**WORK INSTRUCTIONS:** Say how many lines of the material below contain the word "label", with no other words.

[MATERIAL PROVIDED — start]

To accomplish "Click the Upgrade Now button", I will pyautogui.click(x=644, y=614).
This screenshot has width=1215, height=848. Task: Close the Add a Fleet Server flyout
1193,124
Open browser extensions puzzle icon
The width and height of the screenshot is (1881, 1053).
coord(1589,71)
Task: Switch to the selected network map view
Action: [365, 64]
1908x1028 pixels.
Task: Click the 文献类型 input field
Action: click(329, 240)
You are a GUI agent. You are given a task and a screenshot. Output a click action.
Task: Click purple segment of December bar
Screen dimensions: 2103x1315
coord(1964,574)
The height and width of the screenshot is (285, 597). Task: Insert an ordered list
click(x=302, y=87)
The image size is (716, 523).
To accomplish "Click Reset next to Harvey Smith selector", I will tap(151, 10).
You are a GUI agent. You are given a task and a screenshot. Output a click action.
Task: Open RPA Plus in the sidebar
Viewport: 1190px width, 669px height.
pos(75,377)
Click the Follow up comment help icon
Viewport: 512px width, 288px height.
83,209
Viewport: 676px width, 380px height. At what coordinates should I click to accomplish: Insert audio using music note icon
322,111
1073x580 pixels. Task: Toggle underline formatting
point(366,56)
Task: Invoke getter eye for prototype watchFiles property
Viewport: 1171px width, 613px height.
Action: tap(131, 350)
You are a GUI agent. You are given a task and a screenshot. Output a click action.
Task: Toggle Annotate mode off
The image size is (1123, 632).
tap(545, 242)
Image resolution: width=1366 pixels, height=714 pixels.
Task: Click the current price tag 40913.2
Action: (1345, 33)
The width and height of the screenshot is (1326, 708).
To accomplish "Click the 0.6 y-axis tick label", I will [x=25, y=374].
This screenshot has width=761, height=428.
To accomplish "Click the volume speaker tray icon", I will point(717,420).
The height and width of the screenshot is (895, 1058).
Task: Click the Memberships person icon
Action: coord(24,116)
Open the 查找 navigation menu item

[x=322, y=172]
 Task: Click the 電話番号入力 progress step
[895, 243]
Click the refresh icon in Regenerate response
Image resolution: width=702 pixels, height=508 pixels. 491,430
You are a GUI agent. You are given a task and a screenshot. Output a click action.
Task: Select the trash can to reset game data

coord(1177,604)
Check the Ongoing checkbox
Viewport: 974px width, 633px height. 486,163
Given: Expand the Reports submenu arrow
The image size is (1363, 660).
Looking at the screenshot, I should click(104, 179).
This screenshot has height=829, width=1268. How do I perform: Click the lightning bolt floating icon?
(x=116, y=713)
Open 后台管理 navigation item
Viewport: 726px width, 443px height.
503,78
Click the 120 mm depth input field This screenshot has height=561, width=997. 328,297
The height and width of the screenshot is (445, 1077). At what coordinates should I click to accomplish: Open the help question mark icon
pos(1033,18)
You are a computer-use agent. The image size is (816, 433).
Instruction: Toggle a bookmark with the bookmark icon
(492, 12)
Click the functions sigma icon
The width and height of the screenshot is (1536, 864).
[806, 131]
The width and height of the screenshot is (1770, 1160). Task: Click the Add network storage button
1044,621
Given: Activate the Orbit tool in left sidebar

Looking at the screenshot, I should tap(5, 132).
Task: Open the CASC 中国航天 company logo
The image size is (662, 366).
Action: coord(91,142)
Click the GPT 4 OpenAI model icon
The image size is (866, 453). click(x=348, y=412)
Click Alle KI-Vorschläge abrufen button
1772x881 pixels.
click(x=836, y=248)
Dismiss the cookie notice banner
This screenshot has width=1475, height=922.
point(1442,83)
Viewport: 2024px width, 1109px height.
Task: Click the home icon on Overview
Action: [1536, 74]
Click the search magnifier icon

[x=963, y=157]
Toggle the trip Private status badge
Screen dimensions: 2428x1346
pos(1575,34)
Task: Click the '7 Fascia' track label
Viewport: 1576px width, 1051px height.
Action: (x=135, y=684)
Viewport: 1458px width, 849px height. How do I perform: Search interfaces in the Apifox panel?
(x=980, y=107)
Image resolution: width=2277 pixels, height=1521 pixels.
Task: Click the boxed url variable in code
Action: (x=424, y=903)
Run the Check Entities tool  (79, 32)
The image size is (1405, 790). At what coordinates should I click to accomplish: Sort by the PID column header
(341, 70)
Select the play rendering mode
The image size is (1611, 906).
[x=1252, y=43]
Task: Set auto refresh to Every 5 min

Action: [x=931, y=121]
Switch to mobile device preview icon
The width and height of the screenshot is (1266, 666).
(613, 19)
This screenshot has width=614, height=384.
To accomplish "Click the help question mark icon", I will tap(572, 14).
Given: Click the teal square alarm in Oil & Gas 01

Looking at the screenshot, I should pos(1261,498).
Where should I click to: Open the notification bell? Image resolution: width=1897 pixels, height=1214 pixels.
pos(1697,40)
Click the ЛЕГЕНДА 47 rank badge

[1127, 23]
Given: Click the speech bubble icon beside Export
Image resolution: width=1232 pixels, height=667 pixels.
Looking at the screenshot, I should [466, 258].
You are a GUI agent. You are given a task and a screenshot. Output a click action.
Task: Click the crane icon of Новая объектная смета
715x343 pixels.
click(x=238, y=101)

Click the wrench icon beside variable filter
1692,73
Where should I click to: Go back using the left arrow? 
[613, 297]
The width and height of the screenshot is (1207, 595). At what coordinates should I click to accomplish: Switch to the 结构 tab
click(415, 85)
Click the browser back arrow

[MATERIAL PROVIDED — finish]

**ANSWER BELOW:** 2